6. Kitterman Technical Services
KTS has a page on their site that can validate your SPF syntax before you create your record in DNS, and can also look it up in DNS to verify it is there and correctly formatted.
While we’re looking at our DNS records, it’s a good idea to make sure your MX records are properly setup. Too many times I have seen folks skip that on the assumption that the DNS team did as requested, only to find a record was typoed or had not propagated yet.
7. WebSitePulse Email Validation
This site prompts you for your email address, and then it performs a DNS lookup for the associated MX records and displays the results. It is a little prettier than using dig at the command line, and offers testing from three global locations so you can make sure any changes have replicated throughout the DNS if necessary.
8. MXToolbox Diagnostics
In addition to testing your MX records, this site will also test for open relay and to verify that your PTR records are in place.
Sending a test email
While your Gmail or Hotmail account can be used to send a test email in to your system, you are only able to see things from the client’s perspective.
9. Zoneedit.com’s Email/SMTP Test Utility
This site lets you fill the name or ip.addr of your MTA, a ‘from’ address, and a ‘to’ address, and then sends a test email message. What is great about this is that it shows the SMTP session at the bottom of the screen, so that you can see your MTA’s banner, the HELO, and SMTP command exchanges. Seeing your server’s response codes can be very useful when troubleshooting inbound mail problems.
Frequently, your email system seems to be fine for 99% of the users, but you will get one guy who reports that he can’t send emails to a customer. Often the problem is on the receiving side, but sometimes you find that they are using a DNSBL service that has flagged your system
10. MailRadar’s RBL test
This page will test twenty-two different DNS based email blacklists (DNSBL) for your server to see if any of them list your MTA.
Client side stuff
We all know that spammers crawl sites looking to harvest email addresses for spamming. Since we can’t talk the web guys out of posting email addressing on webpages, let’s make the spammers work a little more for it.
11. Email address munger/encoder
While the sites above are great for specific purposes, the last three are multitaskers. Like a good Leatherman, they provide you with many tools for comprehensive testing of your system. One site is tailor made for Exchange admins, one is probably an old friend but has some new tricks, and one will make security conscious admins smile.
12. Microsoft’s Exchange Test suite
Exchange admins will want to make this their home page. From this webpage you can test ActiveSync, Outlook Web Access, Outlook Anywhere, and SMTP flow. Most of the tests will require a valid user account on your system, so set that up for a non-privileged user first.
13. DNS Tools
The DNS Stuff site is probably well know to those of you who also maintain DNS, but there are plenty of tools for email admins too. There is a Spam Database Lookup to see if your MTA is on a DNSBL, a DNS Lookup to check for MX records, an Email Test for inbound mail, and an SPF Test to verify your records.

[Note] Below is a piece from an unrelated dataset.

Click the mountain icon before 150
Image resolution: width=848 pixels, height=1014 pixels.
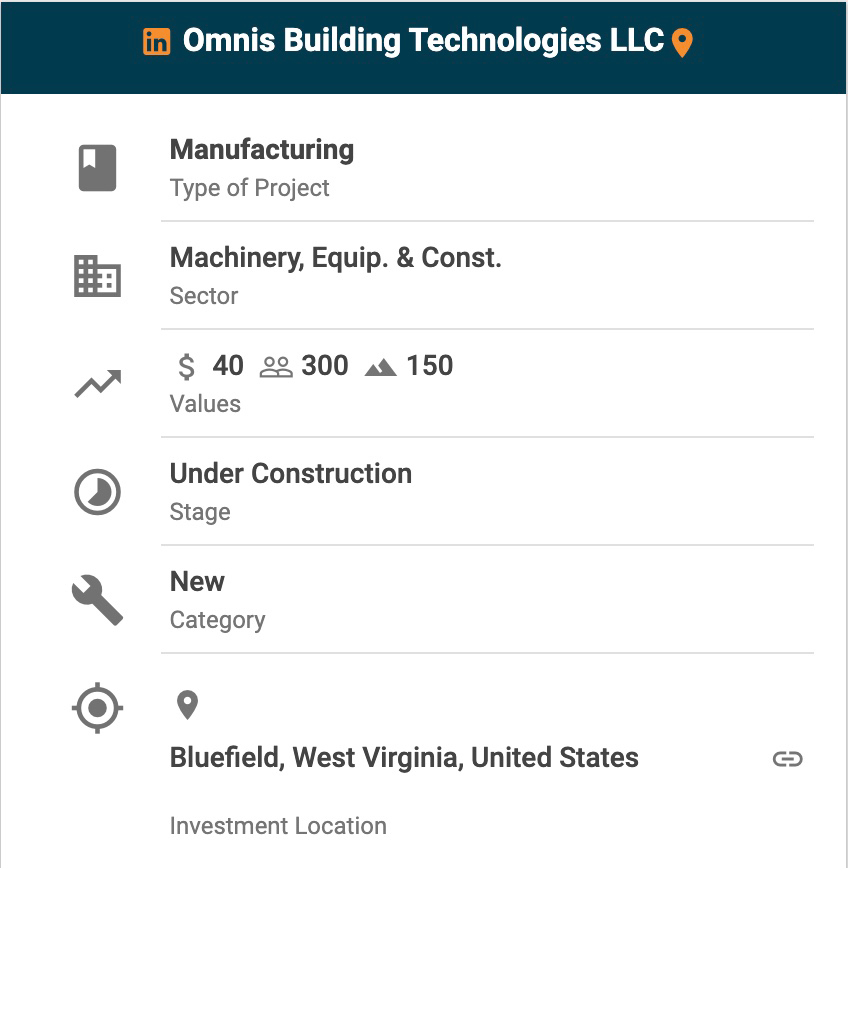click(x=380, y=368)
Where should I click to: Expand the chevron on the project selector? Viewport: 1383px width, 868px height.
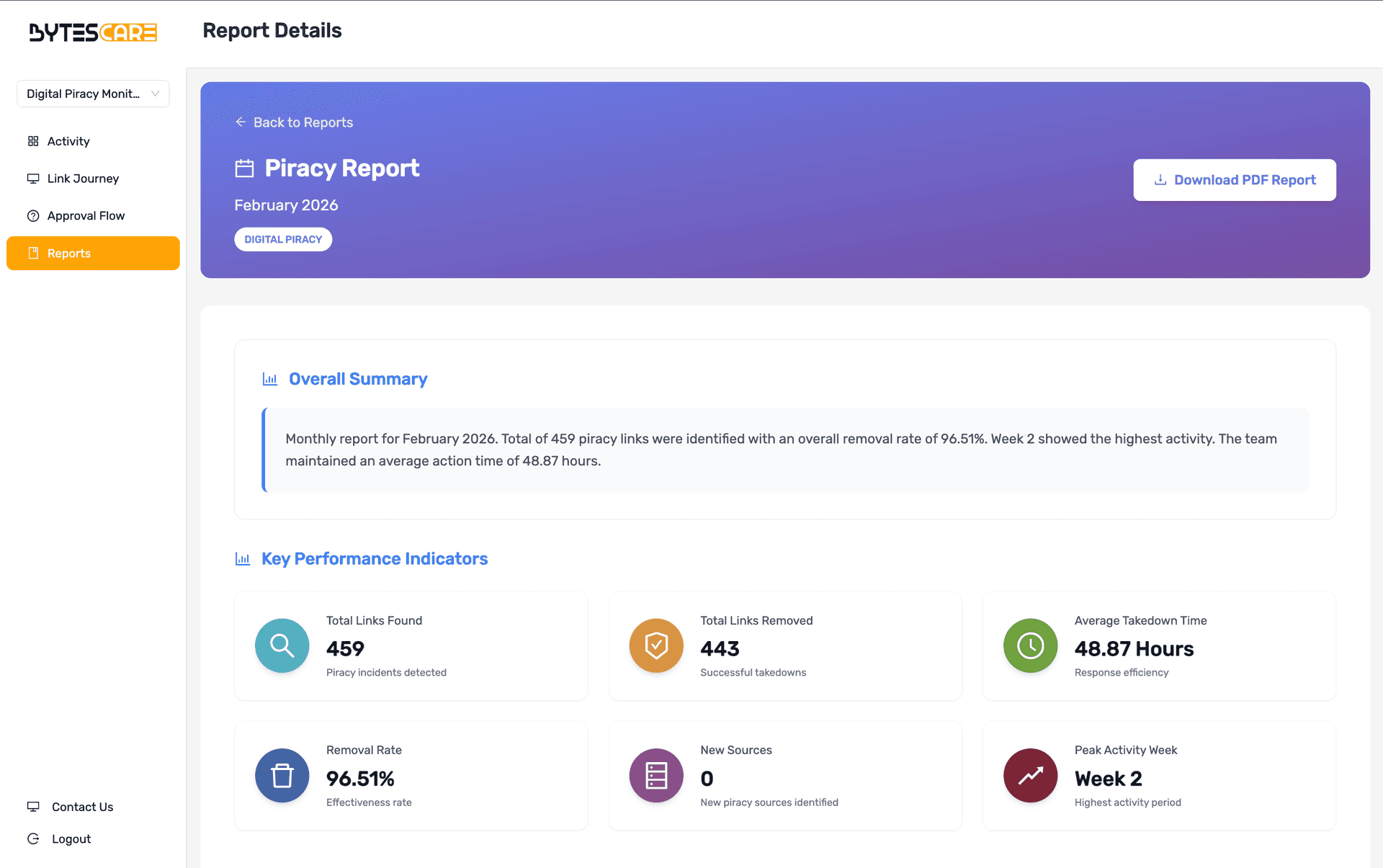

14. GFI Email Security Testing Zone
Using this site is like hitting the jackpot for email testing. Seventeen different vulnerabilities in email systems and clients can be safely tested by using this site, as well as checking your antimalware solution. Tests include MIME header, VBS attachments, Eicar test virus, blank filename attachments, and more.
While the above are my favourites, there are many others on the Internet, and I’m sure you have some that you find useful. Please share in the comments, and let me know the ones you use, like, or dislike.